Catholic-Protestant in origin, with distant echoes from the world of ancient
Greece (Protagoras: “man is the measure of all things”), which places man above
all things, is encouraged and sustained unconsciously by all of us, lovers of
the senses and enslaved to the “consumer society.” But what this “consumer
society” is, it is very good for us to know, so that we may be watchful. It is
the society that turns man into a “good” of a commercial oligarchy. It is the
society that has made marketing its sole principle—religious, moral, social.

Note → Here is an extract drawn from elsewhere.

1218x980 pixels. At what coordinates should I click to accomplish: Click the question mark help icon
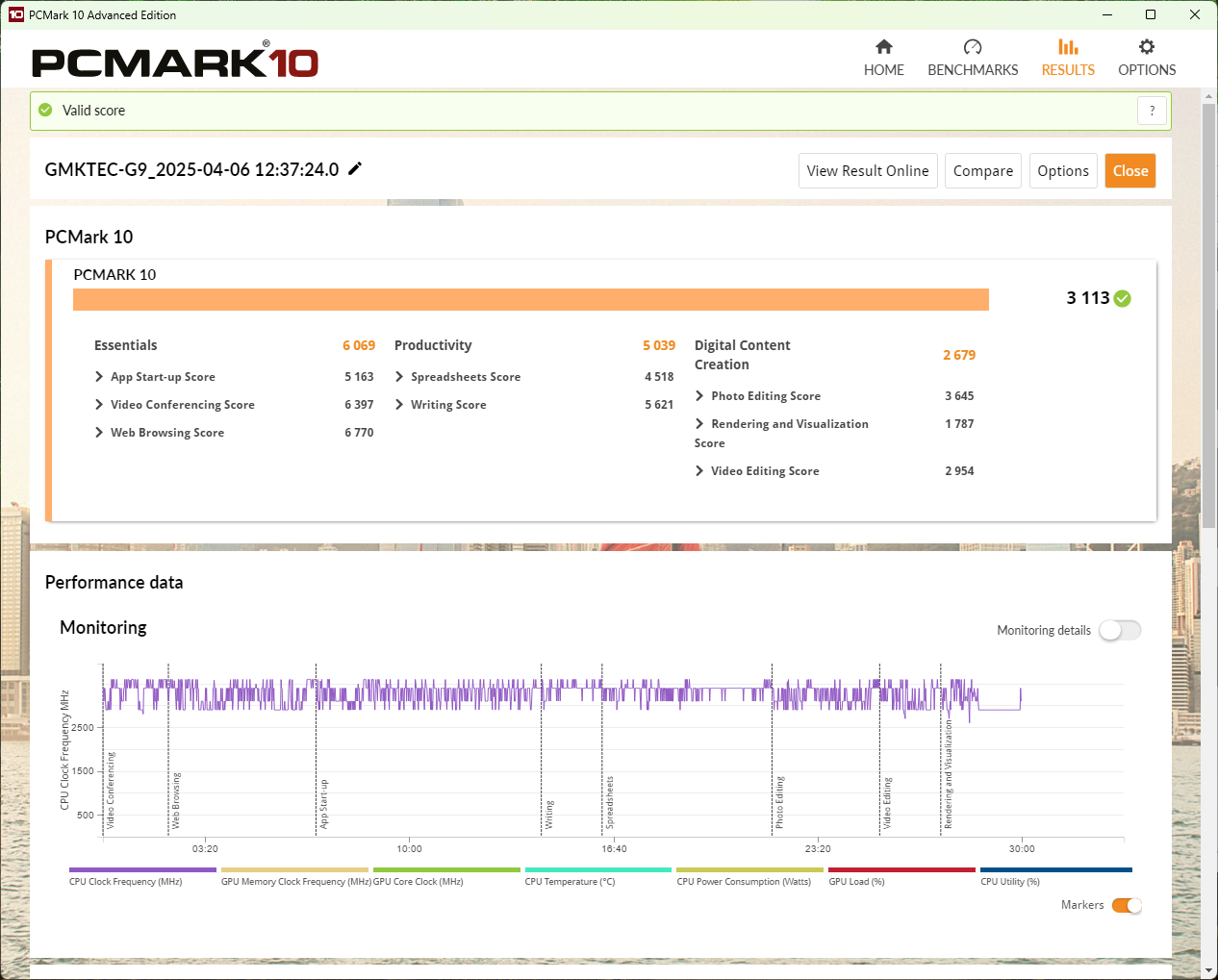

We must acknowledge that the man
of our days does not distinguish between the social and the moral. If a
Christian commits an immoral act, but one not condemned constitutionally and
socially, he does not perceive that he has sinned before God, that he has
transgressed the commandment of Christ, that he is in renunciation toward the
Church and toward the laws of salvation; he does not perceive his apostasy. For
this man, God is no longer Christ, but the State, the Government, the
Constitution, or the people, the world and its laws. This sort of man commits
sin, attentive only to his public duty, and then can return home calmly, take
his lunch, enjoy his family peacefully without inner reproaches and spiritual
turmoil. It is the type of one who, having committed sin, is cheerful,
satisfied, well-disposed that he has conscientiously done his “duty.” It is the
type of one who, in the face of reproaches, responds serenely and candidly: “I
was at work,” “I acted according to the law,” “I had orders,” “I did my duty,”
“the boss answers,” etc.
The generation of
indifference
This kind of people were the
ideal tools of political tyranny, from communism to any satanic regime; this
sort still swarms among us today—some even call themselves “believers”—but they
will be our executioners tomorrow. Guilty are all of us who take such morals as
examples, favoring their spread, yielding before power, blackmail, a petty
interest, the securing of a job, an undeserved profit, etc.
All these together—every
insecurity, every hesitation, every fear out of fear itself and for the sake of
the world—are daughters of apostasy; they are renunciations of truth,
renunciations of justice, renunciations of courage, renunciations of martyrdom,
renunciations of love for the human soul, renunciations of nation,
renunciations of faith, renunciations of God, renunciations of salvation, of
paradise, of eternity.
Yes, indeed, in indifference
toward God lies the entire disaster of our world, all our failures, all our
despair, all our fear of life and of death. If sloth and unbelief have brought
such a cloud of indifference and numbness into our souls, what then will become
of future generations? Will they not come to hate their own life, will they not
hate their parents, will there not be a demonic world upon the earth? Woe to
those of tomorrow, and woe to us, those of today, for we are the enemies of our
children, we are the enemies of our forefathers, enemies of the salvation of
the human race, enemies of Christ the Crucified.